*Activity:* Copy out each line of the material below that holds the string "agent".

*Available data:*
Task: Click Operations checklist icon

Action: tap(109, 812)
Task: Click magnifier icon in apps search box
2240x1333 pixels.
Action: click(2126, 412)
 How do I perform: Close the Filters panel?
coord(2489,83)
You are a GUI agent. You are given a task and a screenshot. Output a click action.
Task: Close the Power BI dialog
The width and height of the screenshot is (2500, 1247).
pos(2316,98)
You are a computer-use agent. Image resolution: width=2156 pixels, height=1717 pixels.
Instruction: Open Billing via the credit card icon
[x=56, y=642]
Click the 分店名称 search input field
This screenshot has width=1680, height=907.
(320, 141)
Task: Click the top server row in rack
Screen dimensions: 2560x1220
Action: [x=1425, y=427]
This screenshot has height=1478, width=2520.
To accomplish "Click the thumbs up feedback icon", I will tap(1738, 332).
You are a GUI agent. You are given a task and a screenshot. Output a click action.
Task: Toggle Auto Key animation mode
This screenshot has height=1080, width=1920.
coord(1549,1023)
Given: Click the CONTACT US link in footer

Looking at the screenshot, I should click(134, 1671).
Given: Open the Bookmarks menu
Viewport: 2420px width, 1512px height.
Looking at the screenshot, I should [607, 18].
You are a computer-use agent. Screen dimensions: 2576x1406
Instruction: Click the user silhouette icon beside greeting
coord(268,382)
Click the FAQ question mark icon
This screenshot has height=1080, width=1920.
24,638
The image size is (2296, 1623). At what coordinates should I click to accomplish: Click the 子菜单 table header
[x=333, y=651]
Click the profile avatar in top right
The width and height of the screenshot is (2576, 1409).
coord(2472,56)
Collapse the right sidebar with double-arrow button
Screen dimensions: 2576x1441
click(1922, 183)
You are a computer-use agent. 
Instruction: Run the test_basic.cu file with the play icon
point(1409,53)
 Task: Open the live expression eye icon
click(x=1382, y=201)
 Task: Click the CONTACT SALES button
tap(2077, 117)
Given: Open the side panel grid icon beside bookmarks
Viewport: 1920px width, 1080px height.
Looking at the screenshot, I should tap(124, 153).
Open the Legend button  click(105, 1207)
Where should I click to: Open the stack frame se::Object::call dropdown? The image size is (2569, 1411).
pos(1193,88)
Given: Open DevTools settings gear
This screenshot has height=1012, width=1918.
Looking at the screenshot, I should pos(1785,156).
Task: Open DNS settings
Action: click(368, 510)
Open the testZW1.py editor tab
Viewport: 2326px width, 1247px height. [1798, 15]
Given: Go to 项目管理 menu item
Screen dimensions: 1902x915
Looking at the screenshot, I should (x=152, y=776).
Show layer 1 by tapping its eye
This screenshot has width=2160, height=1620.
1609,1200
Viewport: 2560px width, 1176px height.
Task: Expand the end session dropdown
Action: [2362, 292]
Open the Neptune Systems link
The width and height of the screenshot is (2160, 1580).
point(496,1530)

*Response below:*
You are a GUI agent. You are given a task and a screenshot. Output a click action.
You are a computer-use agent. Image resolution: width=2156 pixels, height=1717 pixels.
You are a GUI agent. You are given a task and a screenshot. Output a click action.
You are a computer-use agent. Screen dimensions: 2576x1406
You are a computer-use agent. 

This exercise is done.